* [Exercise objective]
Stop after the line with "Lotion (65, 2450)"; until then, please copy every line of the records word for word from the first.
╭─ Exercise inputs
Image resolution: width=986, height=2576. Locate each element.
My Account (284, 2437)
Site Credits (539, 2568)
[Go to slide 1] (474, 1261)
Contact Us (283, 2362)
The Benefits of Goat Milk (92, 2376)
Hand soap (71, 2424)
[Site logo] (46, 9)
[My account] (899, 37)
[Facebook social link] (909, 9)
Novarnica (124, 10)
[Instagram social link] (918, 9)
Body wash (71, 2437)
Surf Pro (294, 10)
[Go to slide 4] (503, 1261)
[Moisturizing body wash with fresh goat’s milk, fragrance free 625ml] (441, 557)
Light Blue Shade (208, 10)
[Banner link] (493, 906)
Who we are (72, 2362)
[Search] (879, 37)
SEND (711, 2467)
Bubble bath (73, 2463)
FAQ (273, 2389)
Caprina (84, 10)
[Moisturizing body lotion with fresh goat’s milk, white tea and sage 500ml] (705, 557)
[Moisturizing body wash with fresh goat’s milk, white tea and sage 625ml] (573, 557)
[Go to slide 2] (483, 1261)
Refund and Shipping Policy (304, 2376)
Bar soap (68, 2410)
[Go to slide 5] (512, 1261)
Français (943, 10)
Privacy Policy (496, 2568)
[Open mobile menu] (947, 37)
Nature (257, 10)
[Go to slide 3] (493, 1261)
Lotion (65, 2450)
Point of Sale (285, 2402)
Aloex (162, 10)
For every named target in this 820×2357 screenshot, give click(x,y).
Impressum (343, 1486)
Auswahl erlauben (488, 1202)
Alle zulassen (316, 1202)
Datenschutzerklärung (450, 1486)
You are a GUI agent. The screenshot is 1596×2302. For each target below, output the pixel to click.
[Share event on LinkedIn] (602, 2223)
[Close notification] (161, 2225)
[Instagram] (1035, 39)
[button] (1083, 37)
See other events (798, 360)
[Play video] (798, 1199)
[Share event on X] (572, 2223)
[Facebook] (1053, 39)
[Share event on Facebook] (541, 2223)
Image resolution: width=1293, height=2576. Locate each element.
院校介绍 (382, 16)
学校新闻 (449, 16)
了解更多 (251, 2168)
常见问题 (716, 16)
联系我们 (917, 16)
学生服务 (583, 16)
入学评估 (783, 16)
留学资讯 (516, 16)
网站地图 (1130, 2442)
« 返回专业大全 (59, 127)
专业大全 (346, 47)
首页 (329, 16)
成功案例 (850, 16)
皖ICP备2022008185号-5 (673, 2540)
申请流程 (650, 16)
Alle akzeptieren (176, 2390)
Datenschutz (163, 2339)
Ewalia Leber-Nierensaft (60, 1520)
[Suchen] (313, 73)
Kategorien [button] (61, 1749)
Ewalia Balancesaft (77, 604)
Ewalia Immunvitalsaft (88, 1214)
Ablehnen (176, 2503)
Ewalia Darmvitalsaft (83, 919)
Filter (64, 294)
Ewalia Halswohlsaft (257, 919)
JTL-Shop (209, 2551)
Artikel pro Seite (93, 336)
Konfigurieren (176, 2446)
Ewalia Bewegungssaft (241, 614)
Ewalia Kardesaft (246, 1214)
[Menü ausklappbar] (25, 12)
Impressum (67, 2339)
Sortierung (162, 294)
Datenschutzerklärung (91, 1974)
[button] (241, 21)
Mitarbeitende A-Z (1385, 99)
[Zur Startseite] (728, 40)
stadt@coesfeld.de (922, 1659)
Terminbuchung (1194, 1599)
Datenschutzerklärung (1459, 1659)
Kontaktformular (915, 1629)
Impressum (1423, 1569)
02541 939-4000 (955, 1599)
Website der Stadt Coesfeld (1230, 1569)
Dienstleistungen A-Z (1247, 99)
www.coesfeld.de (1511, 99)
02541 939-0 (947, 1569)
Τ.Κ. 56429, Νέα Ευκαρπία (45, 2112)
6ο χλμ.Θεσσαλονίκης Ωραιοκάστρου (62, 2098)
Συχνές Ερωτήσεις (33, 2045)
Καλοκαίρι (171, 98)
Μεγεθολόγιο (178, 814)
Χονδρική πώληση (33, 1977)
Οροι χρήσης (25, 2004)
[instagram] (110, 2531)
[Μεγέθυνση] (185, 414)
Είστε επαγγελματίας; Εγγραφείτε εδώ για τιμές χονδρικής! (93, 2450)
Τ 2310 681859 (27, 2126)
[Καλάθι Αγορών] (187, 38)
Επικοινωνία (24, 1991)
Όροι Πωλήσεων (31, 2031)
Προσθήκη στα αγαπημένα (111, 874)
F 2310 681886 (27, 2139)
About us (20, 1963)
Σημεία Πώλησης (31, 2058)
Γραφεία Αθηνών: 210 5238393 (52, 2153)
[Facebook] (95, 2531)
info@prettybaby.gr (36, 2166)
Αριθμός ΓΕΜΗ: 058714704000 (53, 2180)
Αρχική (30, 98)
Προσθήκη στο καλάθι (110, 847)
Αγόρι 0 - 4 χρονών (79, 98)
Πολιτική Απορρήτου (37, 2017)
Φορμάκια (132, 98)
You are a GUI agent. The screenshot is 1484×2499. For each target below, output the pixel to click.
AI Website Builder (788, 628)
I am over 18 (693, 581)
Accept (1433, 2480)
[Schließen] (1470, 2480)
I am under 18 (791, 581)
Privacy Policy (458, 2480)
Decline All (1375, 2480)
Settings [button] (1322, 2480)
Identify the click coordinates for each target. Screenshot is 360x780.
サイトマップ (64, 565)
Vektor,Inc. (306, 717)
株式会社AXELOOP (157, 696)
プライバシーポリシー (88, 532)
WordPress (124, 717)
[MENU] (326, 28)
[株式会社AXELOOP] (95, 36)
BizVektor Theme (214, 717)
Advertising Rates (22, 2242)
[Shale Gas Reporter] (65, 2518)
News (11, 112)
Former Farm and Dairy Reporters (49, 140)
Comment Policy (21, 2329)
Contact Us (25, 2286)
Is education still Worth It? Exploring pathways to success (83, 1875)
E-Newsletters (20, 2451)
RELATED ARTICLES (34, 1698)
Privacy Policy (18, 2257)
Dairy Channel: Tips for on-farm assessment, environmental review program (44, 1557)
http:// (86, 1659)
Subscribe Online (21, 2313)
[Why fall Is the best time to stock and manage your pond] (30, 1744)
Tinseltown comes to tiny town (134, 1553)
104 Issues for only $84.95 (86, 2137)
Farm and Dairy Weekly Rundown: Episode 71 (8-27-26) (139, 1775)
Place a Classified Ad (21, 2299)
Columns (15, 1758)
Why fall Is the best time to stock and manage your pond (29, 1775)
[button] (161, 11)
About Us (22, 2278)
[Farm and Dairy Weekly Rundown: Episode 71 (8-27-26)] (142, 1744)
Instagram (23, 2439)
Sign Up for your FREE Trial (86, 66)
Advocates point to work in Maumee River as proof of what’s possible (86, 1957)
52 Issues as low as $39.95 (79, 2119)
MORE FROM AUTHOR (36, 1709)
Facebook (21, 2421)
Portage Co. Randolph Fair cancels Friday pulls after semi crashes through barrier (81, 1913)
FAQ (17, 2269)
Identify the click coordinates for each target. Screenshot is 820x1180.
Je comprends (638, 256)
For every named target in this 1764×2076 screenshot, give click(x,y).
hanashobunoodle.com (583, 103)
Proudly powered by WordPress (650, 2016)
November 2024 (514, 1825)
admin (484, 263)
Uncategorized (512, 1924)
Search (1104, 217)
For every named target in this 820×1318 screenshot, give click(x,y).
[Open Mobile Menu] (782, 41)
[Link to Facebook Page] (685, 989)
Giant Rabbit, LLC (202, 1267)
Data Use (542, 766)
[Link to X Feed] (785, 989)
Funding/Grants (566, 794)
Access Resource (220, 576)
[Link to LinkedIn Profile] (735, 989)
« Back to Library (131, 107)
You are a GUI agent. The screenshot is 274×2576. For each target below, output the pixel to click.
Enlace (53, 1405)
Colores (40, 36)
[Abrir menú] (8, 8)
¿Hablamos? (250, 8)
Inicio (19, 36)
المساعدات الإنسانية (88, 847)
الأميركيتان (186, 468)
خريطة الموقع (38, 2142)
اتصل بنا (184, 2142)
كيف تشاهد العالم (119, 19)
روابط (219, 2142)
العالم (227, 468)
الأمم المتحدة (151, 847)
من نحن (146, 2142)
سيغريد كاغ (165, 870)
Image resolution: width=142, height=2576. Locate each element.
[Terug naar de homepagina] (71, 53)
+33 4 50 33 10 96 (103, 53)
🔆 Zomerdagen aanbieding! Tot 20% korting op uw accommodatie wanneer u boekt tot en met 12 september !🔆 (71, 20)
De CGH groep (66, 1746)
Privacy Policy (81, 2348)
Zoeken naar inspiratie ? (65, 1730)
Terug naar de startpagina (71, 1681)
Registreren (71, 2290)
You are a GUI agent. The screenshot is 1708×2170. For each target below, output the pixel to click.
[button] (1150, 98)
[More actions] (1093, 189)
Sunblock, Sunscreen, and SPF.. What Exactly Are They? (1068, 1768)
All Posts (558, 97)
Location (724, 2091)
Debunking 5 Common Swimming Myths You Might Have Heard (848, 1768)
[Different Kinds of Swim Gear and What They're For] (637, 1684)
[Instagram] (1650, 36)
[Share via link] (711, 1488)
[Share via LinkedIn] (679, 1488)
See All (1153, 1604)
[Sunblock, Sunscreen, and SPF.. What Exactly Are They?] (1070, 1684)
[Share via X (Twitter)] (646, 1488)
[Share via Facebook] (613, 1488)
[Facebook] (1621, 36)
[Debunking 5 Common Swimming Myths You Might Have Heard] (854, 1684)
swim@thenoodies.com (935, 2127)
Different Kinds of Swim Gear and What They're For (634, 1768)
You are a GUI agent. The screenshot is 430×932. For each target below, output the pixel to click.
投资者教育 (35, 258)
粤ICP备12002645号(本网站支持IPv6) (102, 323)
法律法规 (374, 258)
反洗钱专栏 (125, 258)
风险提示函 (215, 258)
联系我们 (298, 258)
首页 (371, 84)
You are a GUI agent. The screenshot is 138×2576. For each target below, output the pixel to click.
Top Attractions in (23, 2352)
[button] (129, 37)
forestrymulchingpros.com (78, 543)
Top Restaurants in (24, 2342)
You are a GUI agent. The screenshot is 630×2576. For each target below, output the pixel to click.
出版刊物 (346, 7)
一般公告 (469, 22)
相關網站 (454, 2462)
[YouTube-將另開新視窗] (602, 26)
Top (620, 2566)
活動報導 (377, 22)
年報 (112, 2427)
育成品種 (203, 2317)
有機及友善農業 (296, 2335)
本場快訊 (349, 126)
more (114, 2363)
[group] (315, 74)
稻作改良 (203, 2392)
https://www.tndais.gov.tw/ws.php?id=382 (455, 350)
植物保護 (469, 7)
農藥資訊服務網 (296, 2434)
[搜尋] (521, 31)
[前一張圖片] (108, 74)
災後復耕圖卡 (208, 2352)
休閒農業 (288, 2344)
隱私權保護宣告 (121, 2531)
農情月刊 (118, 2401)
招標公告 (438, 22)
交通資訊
╰─
* [Answer to the problem]
Image resolution: width=986, height=2576. Locate each element.
My Account (284, 2437)
Site Credits (539, 2568)
[Go to slide 1] (474, 1261)
Contact Us (283, 2362)
The Benefits of Goat Milk (92, 2376)
Hand soap (71, 2424)
[Site logo] (46, 9)
[My account] (899, 37)
[Facebook social link] (909, 9)
Novarnica (124, 10)
[Instagram social link] (918, 9)
Body wash (71, 2437)
Surf Pro (294, 10)
[Go to slide 4] (503, 1261)
[Moisturizing body wash with fresh goat’s milk, fragrance free 625ml] (441, 557)
Light Blue Shade (208, 10)
[Banner link] (493, 906)
Who we are (72, 2362)
[Search] (879, 37)
SEND (711, 2467)
Bubble bath (73, 2463)
FAQ (273, 2389)
Caprina (84, 10)
[Moisturizing body lotion with fresh goat’s milk, white tea and sage 500ml] (705, 557)
[Moisturizing body wash with fresh goat’s milk, white tea and sage 625ml] (573, 557)
[Go to slide 2] (483, 1261)
Refund and Shipping Policy (304, 2376)
Bar soap (68, 2410)
[Go to slide 5] (512, 1261)
Français (943, 10)
Privacy Policy (496, 2568)
[Open mobile menu] (947, 37)
Nature (257, 10)
[Go to slide 3] (493, 1261)
Lotion (65, 2450)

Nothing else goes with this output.